We cannot look at someone else's life and say – why isn’t my life like that?
 
Why can’t I do that?
 
History and Experiences
 
Look at it like this, even member of the same family don’t have the same history and experiences. We take different classes at school, we hang out with different people, we eat different foods, watch different programs, read different stuff.

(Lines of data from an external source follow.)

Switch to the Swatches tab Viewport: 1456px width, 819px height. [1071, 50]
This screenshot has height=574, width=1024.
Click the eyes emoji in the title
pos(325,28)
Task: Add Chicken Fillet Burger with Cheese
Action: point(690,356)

I know me and my siblings are on very different paths. 

And that is just one tiny aspect of our separate lives.
If you’ve read my Linked In bio you will know a little more about me, my elder sister is an end of life carer the youngest brother is a mechanic, my other brother as some of you know took his own life more than 3 decades ago, so who knows where he would have ended up, and what he would have done.

Same family, different paths, different experiences and very different outcomes.
 
So – we began this piece on where to from here?
 
And the answer is – it’s up to you.
 
There are some things to consider, your journey will be very different (but similar) from everyone else you know:
  • You will go to school
  • You will learn a bunch of stuff
  • You may go onto college or university and learn a whole lot more stuff
  • You may go into the working environment where you will learn stuff and you will apply that knowledge and learning to allow the company you work for to do their stuff
  • You will go on holiday
  • You will eat, drink, play games, read books, watch television, go to concerts or movies, have family gatherings, get married, have a family, or not.
  • Some of you will make sport your job, and some of you will enjoy playing sport to keep fit and healthy while others will enjoy watching it.
  • You might have minor ailments or you may have a battle with something more deadly, or you will know someone who does.
  • And then at some point or other, we pass on to the next phase.
But inside each of those chapters, those major decisions are millions upon millions of micro decisions that we have made which go to make up who we are at this actual moment in time.
 
Do I go for a walk or do I carry on writing? Do I write well or is it ho hum, no passion, just words on paper.
 
A friend once told me I have begun to write with the same passion about my yoga exploits as I did when I took pole dancing lessons.
 
And I had to look back at the photographs, that was a long time ago in a galaxy bar, far far away before the addition of 15 kilos and a decade of stress has turned me into someone who can no longer bend over and touch her nose to her knees, or balance on one leg while standing still with her arms in the air.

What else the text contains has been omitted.